Security camera company Ring has launched a new public tool to help people determine if a given video has been edited in some way, including with generative AI technology. And while the tool has some limitations, it’s a step in the right direction that all video platforms should be working on to help us determine what’s real in the AI age.
Users can visit the Ring Verify landing page and upload any Ring video that they’re wondering about. The company describes its system like a “security seal on a package.” If even a second has been edited out or it’s been cropped, the “seal breaks,” as it were.
“Ring Verify works for all Ring videos, no matter which Ring device recorded them,” the company said in a blog post announcing the program. “There’s nothing to set up—it’s automatically included with every video that was downloaded from December 2025 moving forward. Whether you’re receiving footage from a neighbor, reviewing a video for a claim, or checking that a shared video is the real deal, you can now verify it’s authentic Ring footage that hasn’t been tampered with.”

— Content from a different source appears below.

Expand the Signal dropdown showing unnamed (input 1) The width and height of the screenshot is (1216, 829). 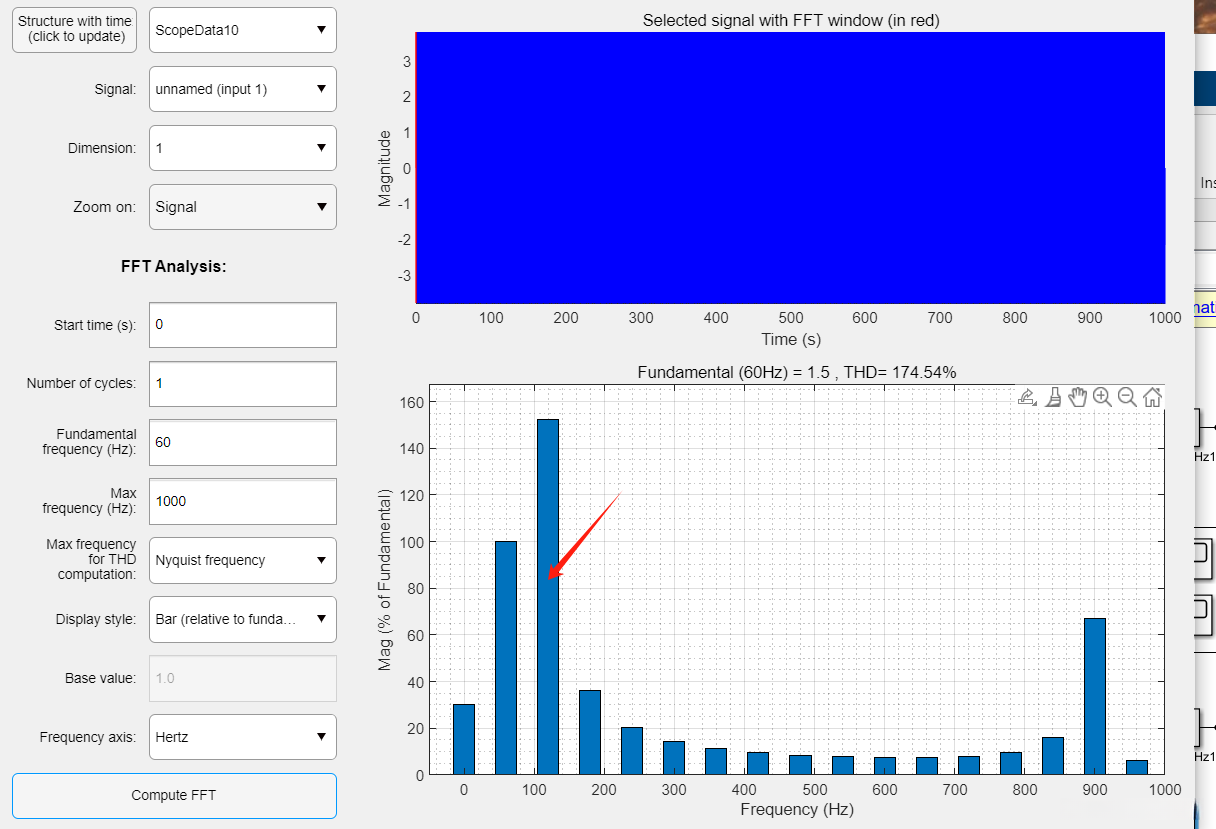coord(242,89)
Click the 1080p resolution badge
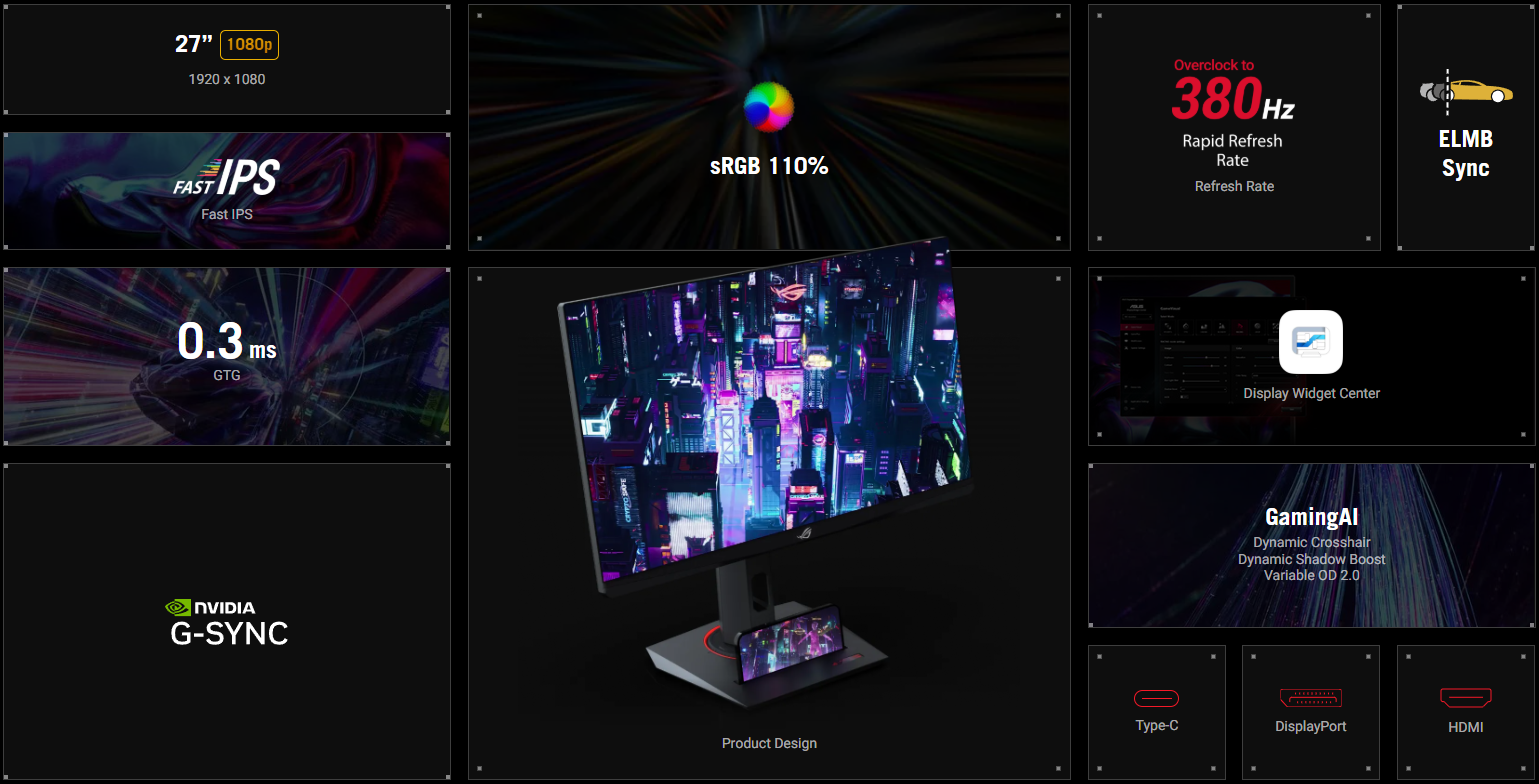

A spokesperson for Ring told Gizmodo that the feature, “was built using C2PA (Coalition for Content Provenance and Authenticity) protocol, which aims to prove the content authentically came from a given source (Ring), and does operate using a metadata signature.” That signature only works to tell whether something is definitively authentic, and users can’t necessarily call anything that isn’t verified “fake.” But it’s a helpful way to quickly check if a video shared with you has been tampered with.

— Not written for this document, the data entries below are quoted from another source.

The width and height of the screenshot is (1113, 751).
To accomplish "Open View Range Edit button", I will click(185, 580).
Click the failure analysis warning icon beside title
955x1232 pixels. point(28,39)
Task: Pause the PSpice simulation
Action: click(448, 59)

As the Verge points out, this new tool doesn’t really help with the most common potential use case. If you’re wondering whether that home security camera footage you’re seeing on TikTok or Instagram is real, this isn’t going to tell you that. And that’s a shame. Because security camera footage is some of the most difficult AI-generated footage to parse when it comes to authenticity.
The common fisheye warp of a security camera or the nighttime pixelation that’s expected from home cameras is often used to hide the telltale signs that a given video has been manipulated. But if you upload a video you found on TikTok or Instagram it’s likely to have been edited in some way (either by length or aspect ratio) which will mean the Verify tool will tell you it’s been altered. However, those alterations don’t necessarily mean that it’s AI.
Google has a digital watermark program called SynthID that recently became accessible to all users on Gemini. Uploading an image to Gemini, it will be able to tell you whether the image was created using Google’s AI generator tools. But, again, the capabilities there are limited. Just because it’s missing the invisible watermark doesn’t mean that it’s “real.” It just means Google didn’t help create it.
These tools are admittedly imperfect, but at least it’s something for the time being. Because AI generated images are getting scary good. And everyone now has to be on their toes. AI fakes aren’t going away anytime soon. And you really can’t blindly believe anything you see on the internet anymore.